Riaperto in anticipo rispetto alla data prevista lo svincolo di Castellammare del Golfo, lungo l’autostrada A29 “Palermo-Mazara del Vallo”. I lavori di ripristino, a cura dell’Anas, sul deterioramento del piano viabile in corrispondenza del sovrappasso autostradale dello svincolo si sono conclusi ieri e lo svincolo è tornato operativo. In tempo per limitare i disagi che erano già in crescita per effetto del periodo estivo.

Il perché della chiusura

L’intervento si era reso necessario a seguito del repentino ammaloramento del piano viabile in corrispondenza del rilevato di approccio al sovrappasso autostradale dello svincolo, causato dalle intense piogge che avevano interessato il territorio nei mesi scorsi. Grazie all’accelerazione impressa alle lavorazioni, è stato possibile anticipare la riapertura completa dello svincolo, restituendolo alla piena fruibilità dell’utenza già a partire da questo fine settimana, caratterizzato da un significativo incremento dei flussi di traffico legati agli spostamenti estivi verso le località balneari.

La riapertura

Con il completamento dell’intervento vengono pertanto riaperte al traffico la rampa di uscita dall’autostrada per i veicoli provenienti da Trapani e diretti a Castellammare del Golfo e la rampa di immissione in autostrada in direzione Palermo.

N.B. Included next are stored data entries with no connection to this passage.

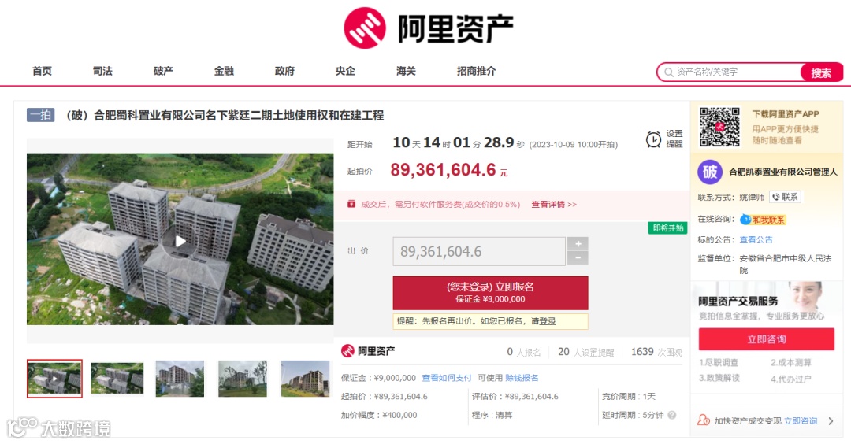Focus the 资产名称/关键字 search field

coord(730,72)
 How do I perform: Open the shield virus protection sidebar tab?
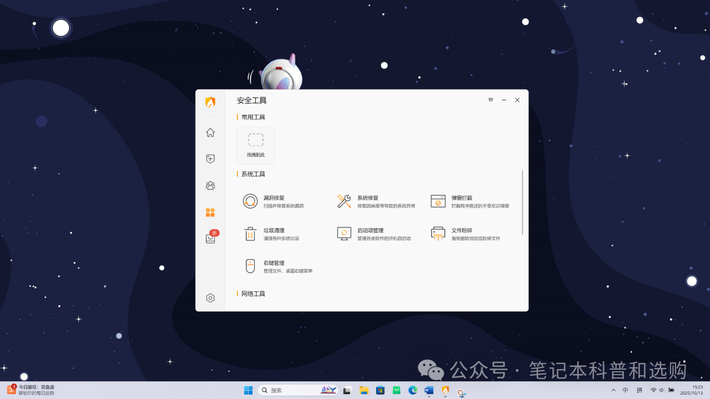[x=210, y=159]
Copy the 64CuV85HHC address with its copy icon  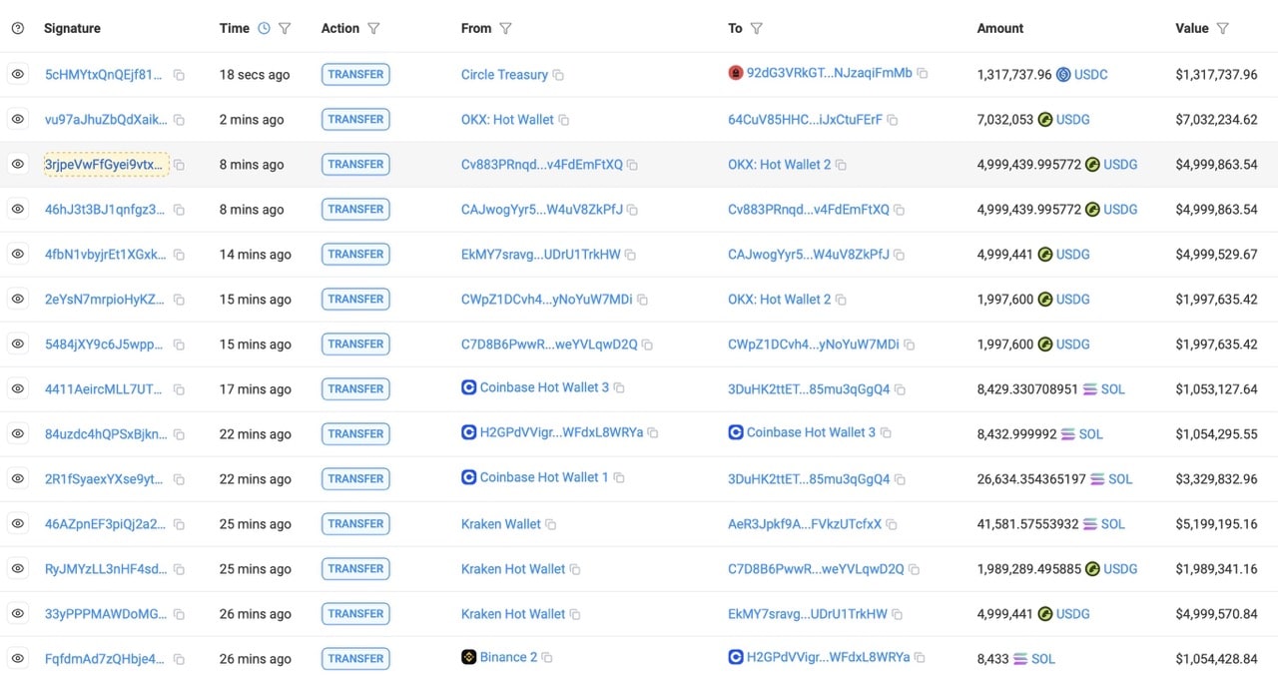(x=893, y=119)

Anas, in una nota ufficiale, conferma il proprio impegno nel garantire la sicurezza della circolazione e nel ridurre al minimo i disagi per gli utenti, programmando gli interventi con particolare attenzione ai periodi di maggiore intensità del traffico come l’esodo estivo.

L’Assessore alle Infrastrutture Alessandro Aricò

“Un plauso ad Anas e alle maestranze che hanno portato avanti i lavori con celerità – ha detto l’assessore alle Infrastrutture Alessandro Aricò – rendendo possibile anticipare la riapertura completa dello svincolo, restituendolo alla piena fruibilità della popolazione e soprattutto rafforzando la sicurezza della circolazione in un periodo in cui si registra un forte incremento del traffico legato agli esodi estivi verso le località di mare”.

“Un ulteriore esempio di come la sinergia tra la Regione Siciliana ed Anas sta permettendo, come in molti altri casi, la rapida chiusura di molti cantieri stradali ed autostradali in Sicilia a tutela della sicurezza delle nostre autostrade”, ha concluso Aricò.